Do 17. Mai | 18 Uhr
Die Konstruktion von koreanischer Kultur in der Minjung Bewegung
Vortrag von Prof. Dr. Schulz Zinda, Universität Hamburg

Anlässlich des bevorstehenden Jahrestags der brutalen Niederschläge der Protestbewegung in Gwanju im Jahr 1980 spricht Prof. Dr. Schulz Zinda über die Minjung Bewegung. Nach der japanischen Kolonialzeit ist Südkorea bis 1987 im Wesentlichen geprägt von einer Abfolge von diktatorischen Regierungen. In Reaktion darauf bildeten sich temporär immer wieder oppositionelle Gruppierungen, die von den Regierungen verfolgt wurden.

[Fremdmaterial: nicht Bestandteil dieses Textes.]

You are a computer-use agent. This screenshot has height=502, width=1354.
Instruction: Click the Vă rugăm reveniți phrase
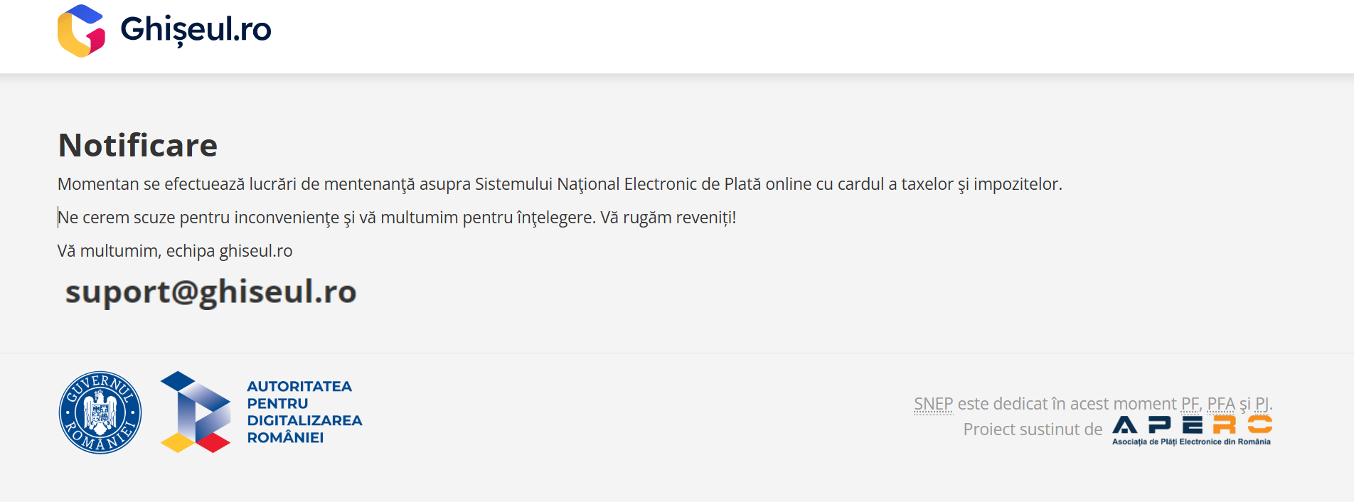pos(668,218)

Eine der wichtigsten Oppositionen ist die Minjung Bewegung, da sie nicht nur zum Ende der Militärdiktatur unter Chôn Tu-hwan beitrug, sondern auch eine breite Solidargemeinschaft aus verschiedenen Teilen der südkoreanischen Bevölkerung darstellte. Einhergehend mit der Minjung Bewegung war das Nachdenken über die koreanische Identität, die sich in der Konstruktion einer alternativen koreanischen Kultur äußerte.